Diluvia en la puerta. El chico nos entrega un paraguas de flores que no debemos devolverle. No sabe qué más nos puede dar. Era verdad que necesitaba mis ojos por encima de la mascarilla. Mis sesiones de terapia se habían desplumado este mes, reducido al esqueleto, soy ese número largo que puede aparecer en su móvil, una voz que elige su altavoz para mí, pero no tiene todos los matices, el timbre completo. Este es el motivo por el que he estado aquí. Esta es la petición que el chico me había hecho. "Este perfil es muy dependiente…", explicaré en el coche, y al decir perfil el chico ya se emborrona en su archivo del día. No tanto en el mío. Cruzo los dedos para que dé negativo.

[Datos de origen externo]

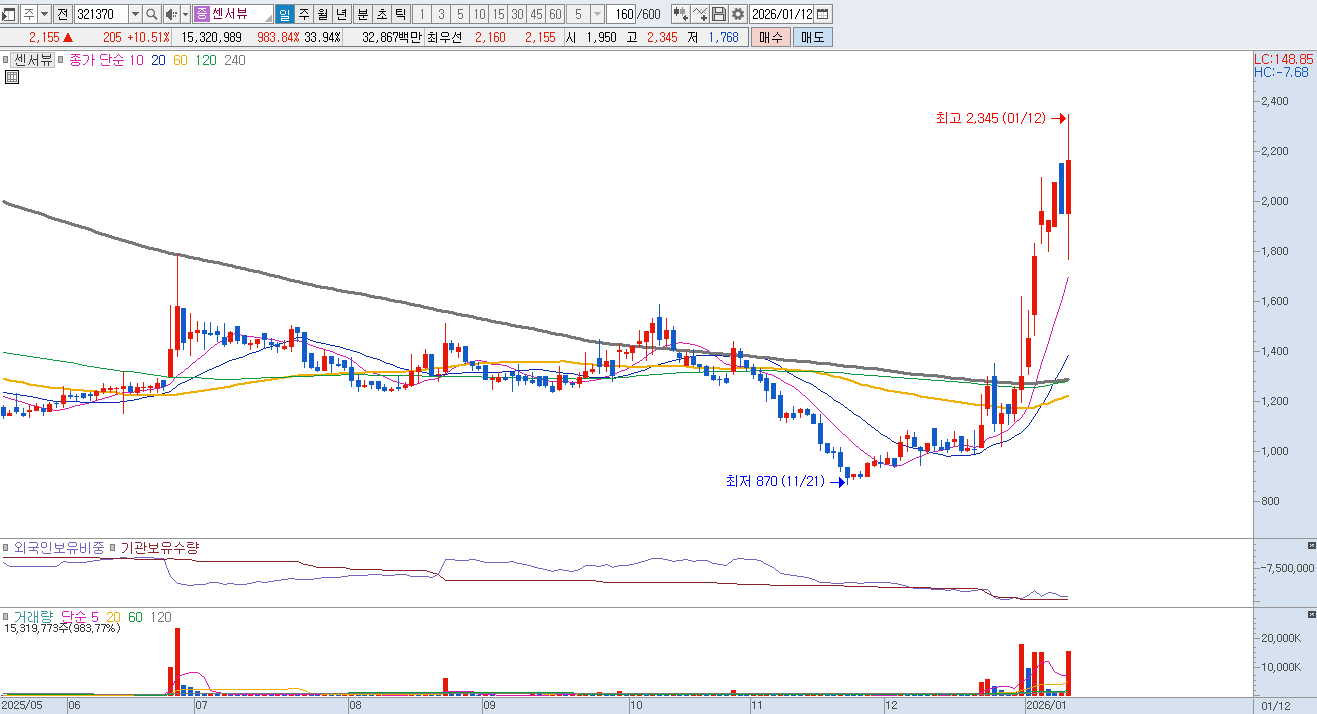
Task: Switch to minute (분) chart period
Action: 362,14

Se han quitado las protecciones en el mismo salón enclenque, frente a la Ruleta de la Fortuna, entre los perros. En la calle no podían hacerlo. El ritual completo se me antoja estéril mientras bajo la cuesta concentrada en los adoquines. La enfermera 'ejecutora' tiene un abuelo de 90 y una hermana asmática. Su sonrisa es encantadora mientras me lo cuenta, esquiva los chorros de las cornisas y su mente sólo está puesta en llegar a la Unidad.

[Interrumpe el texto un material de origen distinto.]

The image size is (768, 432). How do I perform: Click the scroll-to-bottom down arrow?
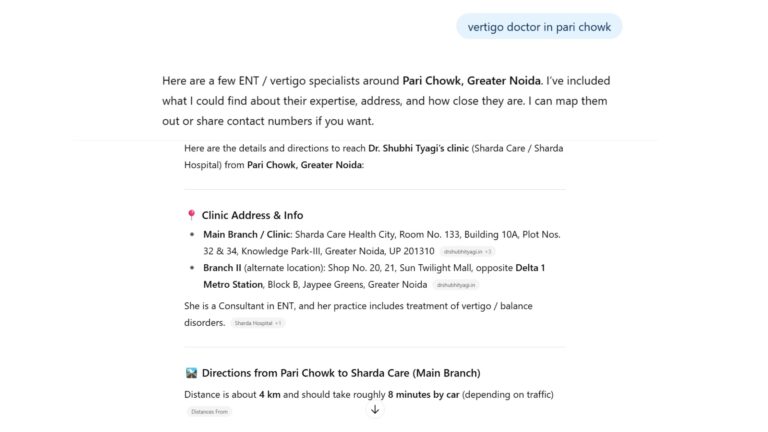point(375,409)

Cuando alcanzamos el coche, el pijama blanco lo lleva tan pegado que su ropa interior se insinúa por debajo. No ha traído calcetines de recambio. No ha pensado en un resfriado. A su edad no se mira el cielo antes de salir de casa. Ni el esfuerzo. Ni quedarse sin almorzar.

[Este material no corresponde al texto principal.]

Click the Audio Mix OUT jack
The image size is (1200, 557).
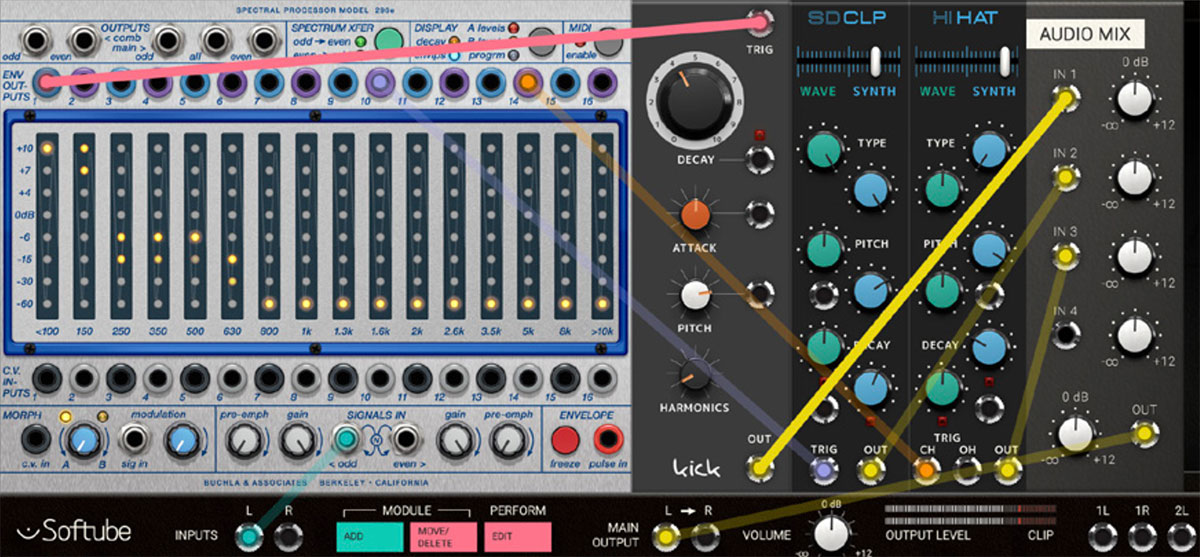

La vida discurre cuesta abajo, sin resbalones. Por supuesto no se mira el riesgo.
Yo anotaré el día de hoy como cuando apunto el periodo antes de ir al ginecólogo. Cada sanitario que tose o se congestiona estos días sufre un proceso similar a las mujeres frente a un Predictor: el piloto rosa dispara el rastreo reflejo de los archivos, el día, el amante, el vector. "Esto es del día en que al quitarme el EPI la goma de la mascarilla me saltó al ojo…", "esto es de la guardia en la que aquél chiquillo me estornudó en la cara...".
Alcanzo mi garaje y retiro la llave. He contestado a mi hija mientras doblaba la esquina, sé que me habrán dejado el plato y el pan primorosamente ordenados en mi sitio de la mesa. Espío el móvil y encuentro un mensaje que desactiva mi congoja: una médica de familia, de sesenta y pico, admite por fin un yogur después de un mes en la UCI. Tiene el cuello agujereado, una saturación vacilante y un shock emocional del que se despereza despacio. El virus la sacudió en la primera subida de la ola, asomada a alguna sima mucofaríngea cuando aún no habían llegado ni las mascarillas. Diez días antes nos habían reunido a todo el departamento. "Tranquilos ─se sentenciaba desde la tarima─, los pacientes vendrán al hospital, no van a pasar por vuestras consultas".